§ TAREA PROPUESTA 1
Responde estas preguntas sobre el texto acerca de la sociedad de consumo:
(a) ¿En qué se transforma, al distorsionarse, la sociedad en la que cada individuo determina qué ha de consumir y en qué cantidad?
(b) ¿Qué deberíamos intentar lograr para contrarrestar la tendencia del hombre a satisfacer su esencia biológica antes que su esencia cultural?
(c) Según la cita de Mahatma Gandhi, ¿cuál es la característica distintiva de la sociedad moderna?
§ TAREA PROPUESTA 2
Copia del texto sobre la sociedad de consumo el tramo que va desde "Desde el punto" hasta "de bienes materiales.", ambos incluidos.

§ FRAGMENTO DEL DOCUMENTO
⁂
Desde el punto de vista de la economía existe, en un extremo, la sociedad en la que el Estado planifica qué se ha de producir y en qué cantidad, mientras que en el otro extremo existe la sociedad en la que cada individuo determina qué ha de consumir y en qué cantidad. Cuando esta última se distorsiona, se transforma en la “sociedad de consumo”, que es aquella en la que el hombre relega tiempo y actividad mental, que podría dedicar al logro de valores culturales o morales, al objetivo final de obtener dinero para poder adquirir la mayor cantidad posible de bienes materiales.
Cuando el hombre pierde de vista su esencia humana, tanto intelectual como social, no busca incrementar su nivel de conocimientos ni sus vínculos afectivos, sino que trata de obtener todo lo que le procure placeres y comodidades a su cuerpo. Trata de satisfacer su esencia biológica antes que su esencia cultural. Para contrarrestar esta tendencia deberíamos intentar lograr una masiva difusión del conocimiento. Mahatma Gandhi escribió: “La característica distintiva de la sociedad moderna es esa multiplicidad indefinida de las necesidades humanas. La característica de la civilización antigua es la restricción imperativa y la regulación estricta de aquellas necesidades”.
⁂
§ FILAS ALMACENADAS
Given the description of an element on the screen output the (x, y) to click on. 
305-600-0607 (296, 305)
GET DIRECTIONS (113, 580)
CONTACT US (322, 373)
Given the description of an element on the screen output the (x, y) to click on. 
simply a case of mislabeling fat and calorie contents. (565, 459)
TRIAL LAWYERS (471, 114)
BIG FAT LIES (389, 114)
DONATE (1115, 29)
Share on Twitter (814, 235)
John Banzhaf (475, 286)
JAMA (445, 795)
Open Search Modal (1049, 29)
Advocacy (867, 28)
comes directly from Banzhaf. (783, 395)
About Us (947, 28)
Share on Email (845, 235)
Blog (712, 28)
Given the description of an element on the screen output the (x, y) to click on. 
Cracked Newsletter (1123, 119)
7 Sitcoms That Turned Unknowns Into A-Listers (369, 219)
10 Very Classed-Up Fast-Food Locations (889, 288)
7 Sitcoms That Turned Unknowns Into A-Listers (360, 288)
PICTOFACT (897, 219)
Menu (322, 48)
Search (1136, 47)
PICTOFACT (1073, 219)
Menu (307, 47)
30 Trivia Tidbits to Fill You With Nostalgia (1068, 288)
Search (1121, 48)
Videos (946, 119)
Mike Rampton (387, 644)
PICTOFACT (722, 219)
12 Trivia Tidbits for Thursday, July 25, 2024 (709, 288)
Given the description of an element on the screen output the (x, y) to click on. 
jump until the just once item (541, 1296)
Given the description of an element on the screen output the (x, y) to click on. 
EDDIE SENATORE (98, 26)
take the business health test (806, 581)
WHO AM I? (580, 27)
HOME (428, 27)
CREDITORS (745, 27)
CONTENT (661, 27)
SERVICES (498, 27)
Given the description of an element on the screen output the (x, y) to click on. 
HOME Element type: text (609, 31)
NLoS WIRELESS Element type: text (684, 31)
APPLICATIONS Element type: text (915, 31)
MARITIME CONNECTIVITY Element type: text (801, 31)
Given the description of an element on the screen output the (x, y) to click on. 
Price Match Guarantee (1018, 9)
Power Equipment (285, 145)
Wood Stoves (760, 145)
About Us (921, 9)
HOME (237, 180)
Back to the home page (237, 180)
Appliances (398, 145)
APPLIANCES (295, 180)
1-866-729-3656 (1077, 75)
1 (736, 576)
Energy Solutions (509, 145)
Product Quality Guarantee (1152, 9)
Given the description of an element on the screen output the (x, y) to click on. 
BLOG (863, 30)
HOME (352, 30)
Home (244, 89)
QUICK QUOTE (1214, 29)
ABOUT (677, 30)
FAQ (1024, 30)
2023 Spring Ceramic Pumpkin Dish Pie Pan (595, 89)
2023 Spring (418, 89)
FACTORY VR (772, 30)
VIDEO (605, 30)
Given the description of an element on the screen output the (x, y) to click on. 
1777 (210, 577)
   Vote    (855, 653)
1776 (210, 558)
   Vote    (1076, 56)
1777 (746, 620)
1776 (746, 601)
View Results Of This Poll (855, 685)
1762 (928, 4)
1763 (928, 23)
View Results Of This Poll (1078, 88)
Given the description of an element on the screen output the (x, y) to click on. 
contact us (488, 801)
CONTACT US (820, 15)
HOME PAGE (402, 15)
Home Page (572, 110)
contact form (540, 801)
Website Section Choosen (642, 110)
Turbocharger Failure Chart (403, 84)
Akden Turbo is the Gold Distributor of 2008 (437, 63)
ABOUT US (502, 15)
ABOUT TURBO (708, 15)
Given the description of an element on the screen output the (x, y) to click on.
⁂
§ RESPUESTA ESCRITA 1
(a) Se transforma en la "sociedad de consumo".
(b) Deberíamos intentar lograr una masiva difusión del conocimiento.
(c) Es esa multiplicidad indefinida de las necesidades humanas.

§ RESPUESTA ESCRITA 2
Desde el punto de vista de la economía existe, en un extremo, la sociedad en la que el Estado planifica qué se ha de producir y en qué cantidad, mientras que en el otro extremo existe la sociedad en la que cada individuo determina qué ha de consumir y en qué cantidad. Cuando esta última se distorsiona, se transforma en la “sociedad de consumo”, que es aquella en la que el hombre relega tiempo y actividad mental, que podría dedicar al logro de valores culturales o morales, al objetivo final de obtener dinero para poder adquirir la mayor cantidad posible de bienes materiales.